#### PROBLEM DESCRIPTION
Copy the material below verbatim, from the line with "Where should I click to: Open the cloud" up to and including the line with "Looking at the screenshot, I should 85,207.".

____________

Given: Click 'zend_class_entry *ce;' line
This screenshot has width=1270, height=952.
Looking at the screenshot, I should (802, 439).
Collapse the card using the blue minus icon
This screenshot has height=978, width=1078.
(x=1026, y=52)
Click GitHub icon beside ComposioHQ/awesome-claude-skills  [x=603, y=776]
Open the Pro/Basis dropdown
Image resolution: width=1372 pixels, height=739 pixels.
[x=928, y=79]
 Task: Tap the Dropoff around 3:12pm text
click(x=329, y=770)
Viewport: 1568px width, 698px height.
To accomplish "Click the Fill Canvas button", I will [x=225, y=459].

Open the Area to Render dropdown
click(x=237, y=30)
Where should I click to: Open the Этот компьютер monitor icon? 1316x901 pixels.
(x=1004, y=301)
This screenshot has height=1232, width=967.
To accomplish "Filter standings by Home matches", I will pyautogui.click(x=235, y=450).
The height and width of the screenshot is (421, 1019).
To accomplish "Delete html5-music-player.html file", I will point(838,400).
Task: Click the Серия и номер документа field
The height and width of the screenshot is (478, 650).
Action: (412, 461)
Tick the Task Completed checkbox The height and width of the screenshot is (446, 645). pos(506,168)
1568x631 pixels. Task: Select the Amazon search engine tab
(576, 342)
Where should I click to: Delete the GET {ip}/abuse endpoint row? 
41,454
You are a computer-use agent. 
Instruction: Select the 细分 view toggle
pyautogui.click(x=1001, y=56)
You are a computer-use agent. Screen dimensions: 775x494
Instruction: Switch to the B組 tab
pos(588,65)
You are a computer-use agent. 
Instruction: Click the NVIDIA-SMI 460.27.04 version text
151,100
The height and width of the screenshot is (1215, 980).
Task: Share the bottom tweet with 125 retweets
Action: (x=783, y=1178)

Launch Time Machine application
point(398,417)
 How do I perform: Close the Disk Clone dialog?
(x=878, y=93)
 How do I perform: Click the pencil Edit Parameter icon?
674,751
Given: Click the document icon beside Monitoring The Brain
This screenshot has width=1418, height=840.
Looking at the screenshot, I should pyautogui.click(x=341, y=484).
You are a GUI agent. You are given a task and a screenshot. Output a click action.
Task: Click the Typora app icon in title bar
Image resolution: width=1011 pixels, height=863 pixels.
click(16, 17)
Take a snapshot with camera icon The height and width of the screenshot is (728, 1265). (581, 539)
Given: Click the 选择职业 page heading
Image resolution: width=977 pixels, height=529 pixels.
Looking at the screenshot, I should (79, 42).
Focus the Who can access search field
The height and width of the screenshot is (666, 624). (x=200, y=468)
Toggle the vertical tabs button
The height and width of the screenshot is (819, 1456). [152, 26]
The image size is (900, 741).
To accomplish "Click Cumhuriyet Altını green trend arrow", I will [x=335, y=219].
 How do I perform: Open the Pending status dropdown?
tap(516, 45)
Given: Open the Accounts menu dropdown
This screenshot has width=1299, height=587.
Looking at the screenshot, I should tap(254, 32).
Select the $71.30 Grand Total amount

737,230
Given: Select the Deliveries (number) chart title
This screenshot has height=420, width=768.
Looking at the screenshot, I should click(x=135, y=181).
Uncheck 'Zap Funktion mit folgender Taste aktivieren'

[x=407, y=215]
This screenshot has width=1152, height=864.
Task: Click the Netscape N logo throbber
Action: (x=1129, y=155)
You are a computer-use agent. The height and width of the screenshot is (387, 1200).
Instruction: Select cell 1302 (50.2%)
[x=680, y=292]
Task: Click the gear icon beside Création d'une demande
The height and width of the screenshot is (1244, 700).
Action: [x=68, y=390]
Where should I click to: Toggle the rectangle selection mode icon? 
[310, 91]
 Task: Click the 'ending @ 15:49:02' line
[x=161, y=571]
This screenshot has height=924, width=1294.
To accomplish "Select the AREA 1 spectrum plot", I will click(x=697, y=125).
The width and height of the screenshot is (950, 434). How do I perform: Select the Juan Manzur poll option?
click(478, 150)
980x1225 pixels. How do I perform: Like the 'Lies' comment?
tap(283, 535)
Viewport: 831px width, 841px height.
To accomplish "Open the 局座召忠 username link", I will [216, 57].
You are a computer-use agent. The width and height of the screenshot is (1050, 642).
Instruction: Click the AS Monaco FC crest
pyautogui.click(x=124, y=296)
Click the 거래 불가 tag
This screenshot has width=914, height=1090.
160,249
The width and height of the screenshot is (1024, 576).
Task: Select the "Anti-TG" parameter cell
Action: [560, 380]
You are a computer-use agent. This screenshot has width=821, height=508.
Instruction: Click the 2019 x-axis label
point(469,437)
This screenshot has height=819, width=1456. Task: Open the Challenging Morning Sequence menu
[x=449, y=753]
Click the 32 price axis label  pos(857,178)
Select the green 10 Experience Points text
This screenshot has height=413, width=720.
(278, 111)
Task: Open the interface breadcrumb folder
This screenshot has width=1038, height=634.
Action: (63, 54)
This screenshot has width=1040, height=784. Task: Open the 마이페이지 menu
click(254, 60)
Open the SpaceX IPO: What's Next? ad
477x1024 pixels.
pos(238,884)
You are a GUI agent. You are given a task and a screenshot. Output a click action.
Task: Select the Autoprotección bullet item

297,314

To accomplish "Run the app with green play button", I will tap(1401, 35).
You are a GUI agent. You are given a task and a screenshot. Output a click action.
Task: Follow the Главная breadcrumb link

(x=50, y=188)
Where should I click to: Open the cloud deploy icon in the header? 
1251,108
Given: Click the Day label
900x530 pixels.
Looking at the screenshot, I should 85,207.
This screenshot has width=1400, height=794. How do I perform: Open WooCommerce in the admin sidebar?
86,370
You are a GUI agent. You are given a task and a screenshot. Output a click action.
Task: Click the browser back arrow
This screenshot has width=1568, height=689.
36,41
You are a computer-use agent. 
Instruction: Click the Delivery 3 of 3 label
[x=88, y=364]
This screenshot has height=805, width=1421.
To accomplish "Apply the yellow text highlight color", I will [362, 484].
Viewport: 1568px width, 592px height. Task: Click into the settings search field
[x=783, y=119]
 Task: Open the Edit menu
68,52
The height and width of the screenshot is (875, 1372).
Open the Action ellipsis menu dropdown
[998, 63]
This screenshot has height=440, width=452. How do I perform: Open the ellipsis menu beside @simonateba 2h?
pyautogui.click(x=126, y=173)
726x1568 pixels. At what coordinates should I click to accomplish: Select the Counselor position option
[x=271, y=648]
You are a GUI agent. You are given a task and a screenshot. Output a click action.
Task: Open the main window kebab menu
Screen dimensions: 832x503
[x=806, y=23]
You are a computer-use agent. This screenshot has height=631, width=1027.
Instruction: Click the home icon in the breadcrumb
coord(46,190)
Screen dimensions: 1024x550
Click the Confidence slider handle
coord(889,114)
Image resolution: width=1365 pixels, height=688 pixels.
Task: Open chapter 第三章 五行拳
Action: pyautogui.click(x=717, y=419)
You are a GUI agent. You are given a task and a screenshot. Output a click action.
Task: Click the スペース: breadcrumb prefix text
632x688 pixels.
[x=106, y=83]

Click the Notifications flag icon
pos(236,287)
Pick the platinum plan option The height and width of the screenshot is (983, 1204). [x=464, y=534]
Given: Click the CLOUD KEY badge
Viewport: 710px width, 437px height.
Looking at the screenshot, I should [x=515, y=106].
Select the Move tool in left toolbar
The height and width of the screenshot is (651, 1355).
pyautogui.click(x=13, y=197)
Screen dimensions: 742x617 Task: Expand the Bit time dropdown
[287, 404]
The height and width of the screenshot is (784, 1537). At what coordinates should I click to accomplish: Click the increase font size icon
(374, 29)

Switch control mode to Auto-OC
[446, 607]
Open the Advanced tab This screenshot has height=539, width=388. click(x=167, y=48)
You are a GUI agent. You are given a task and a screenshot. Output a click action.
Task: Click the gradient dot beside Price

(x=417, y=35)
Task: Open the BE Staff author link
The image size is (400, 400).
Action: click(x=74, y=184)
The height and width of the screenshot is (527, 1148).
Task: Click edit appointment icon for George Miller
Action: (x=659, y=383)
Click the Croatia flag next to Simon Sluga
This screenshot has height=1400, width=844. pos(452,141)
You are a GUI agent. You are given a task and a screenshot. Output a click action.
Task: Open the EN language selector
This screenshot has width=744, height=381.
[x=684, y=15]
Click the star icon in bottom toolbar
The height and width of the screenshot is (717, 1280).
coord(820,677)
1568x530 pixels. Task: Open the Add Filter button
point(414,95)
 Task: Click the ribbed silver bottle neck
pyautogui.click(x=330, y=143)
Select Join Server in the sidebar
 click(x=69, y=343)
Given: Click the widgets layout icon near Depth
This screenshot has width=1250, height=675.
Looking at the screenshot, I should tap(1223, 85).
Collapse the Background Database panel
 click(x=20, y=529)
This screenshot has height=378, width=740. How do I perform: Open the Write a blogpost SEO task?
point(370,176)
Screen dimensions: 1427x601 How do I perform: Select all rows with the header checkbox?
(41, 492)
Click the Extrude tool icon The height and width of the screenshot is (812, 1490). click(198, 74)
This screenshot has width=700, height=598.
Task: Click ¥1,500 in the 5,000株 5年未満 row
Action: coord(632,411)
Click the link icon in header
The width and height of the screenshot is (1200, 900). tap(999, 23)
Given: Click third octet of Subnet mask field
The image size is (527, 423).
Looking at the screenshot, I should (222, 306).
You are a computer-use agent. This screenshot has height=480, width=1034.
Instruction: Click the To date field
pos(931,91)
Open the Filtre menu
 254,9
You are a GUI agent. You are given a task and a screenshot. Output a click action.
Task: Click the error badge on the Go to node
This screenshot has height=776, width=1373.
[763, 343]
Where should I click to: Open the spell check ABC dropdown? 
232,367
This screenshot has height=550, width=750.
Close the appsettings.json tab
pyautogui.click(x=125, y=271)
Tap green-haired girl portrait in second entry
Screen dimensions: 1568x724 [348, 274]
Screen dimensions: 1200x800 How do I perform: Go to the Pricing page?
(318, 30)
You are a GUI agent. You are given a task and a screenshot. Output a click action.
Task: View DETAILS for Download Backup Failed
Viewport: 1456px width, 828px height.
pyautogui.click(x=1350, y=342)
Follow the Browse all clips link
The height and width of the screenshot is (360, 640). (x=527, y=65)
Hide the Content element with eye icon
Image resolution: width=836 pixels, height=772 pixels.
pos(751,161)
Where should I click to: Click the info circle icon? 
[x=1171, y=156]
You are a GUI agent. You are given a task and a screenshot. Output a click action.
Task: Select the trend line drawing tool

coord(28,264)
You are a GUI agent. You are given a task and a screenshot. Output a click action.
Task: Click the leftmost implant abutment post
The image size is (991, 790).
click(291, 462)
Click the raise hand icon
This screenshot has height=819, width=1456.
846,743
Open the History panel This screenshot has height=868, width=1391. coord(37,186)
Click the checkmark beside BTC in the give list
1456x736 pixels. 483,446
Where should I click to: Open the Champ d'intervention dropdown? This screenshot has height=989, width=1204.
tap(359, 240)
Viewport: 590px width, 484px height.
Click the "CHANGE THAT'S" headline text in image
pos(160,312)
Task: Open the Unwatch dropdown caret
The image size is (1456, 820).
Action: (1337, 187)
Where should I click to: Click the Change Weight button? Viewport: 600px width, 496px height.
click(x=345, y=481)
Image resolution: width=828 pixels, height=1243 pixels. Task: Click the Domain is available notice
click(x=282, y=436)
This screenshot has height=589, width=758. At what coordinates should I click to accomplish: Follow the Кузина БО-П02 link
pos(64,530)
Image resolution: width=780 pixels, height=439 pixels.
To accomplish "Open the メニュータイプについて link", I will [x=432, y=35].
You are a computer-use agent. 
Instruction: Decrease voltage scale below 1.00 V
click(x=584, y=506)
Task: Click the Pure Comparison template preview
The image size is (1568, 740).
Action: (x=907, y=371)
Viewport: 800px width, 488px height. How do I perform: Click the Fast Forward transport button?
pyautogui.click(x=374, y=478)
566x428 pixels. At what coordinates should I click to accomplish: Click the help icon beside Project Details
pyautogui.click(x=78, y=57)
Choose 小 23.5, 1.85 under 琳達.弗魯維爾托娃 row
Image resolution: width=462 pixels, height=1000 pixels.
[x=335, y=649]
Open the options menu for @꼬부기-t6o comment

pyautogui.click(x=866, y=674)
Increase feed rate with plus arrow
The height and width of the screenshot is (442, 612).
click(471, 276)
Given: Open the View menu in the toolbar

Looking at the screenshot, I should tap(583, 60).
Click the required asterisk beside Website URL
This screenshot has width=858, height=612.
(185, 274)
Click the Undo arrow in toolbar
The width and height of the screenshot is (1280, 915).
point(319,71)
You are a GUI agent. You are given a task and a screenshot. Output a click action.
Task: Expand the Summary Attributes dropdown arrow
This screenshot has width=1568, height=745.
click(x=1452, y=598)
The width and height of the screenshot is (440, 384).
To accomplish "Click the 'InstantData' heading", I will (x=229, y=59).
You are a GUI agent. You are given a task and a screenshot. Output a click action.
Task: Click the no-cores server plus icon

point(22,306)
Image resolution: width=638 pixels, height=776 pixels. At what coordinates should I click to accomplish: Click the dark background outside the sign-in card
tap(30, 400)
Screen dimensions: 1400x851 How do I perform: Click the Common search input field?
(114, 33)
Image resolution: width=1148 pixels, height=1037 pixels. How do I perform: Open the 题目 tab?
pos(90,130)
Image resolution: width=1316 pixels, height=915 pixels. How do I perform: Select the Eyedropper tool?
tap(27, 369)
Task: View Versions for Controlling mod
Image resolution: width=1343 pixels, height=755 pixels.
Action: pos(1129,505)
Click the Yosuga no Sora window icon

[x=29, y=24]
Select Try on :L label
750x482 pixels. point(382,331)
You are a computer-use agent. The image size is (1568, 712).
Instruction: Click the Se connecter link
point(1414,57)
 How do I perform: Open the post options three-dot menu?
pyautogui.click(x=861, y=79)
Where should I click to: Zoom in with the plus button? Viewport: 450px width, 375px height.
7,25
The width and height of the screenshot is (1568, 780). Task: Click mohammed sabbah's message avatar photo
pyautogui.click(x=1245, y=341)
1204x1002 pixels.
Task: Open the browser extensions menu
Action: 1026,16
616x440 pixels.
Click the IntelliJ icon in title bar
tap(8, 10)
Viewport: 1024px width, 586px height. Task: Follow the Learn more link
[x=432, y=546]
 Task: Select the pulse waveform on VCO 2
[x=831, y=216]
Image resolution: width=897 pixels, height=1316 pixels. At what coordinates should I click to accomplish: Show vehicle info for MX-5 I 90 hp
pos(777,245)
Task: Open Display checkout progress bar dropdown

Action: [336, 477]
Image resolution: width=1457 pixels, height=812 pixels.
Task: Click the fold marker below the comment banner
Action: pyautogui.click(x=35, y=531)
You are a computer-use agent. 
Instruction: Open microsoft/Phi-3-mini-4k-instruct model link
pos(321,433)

____________

#### CORRECT RESPONSE
Where should I click to: Open the cloud deploy icon in the header? 
1251,108
Given: Click the Day label
900x530 pixels.
Looking at the screenshot, I should 85,207.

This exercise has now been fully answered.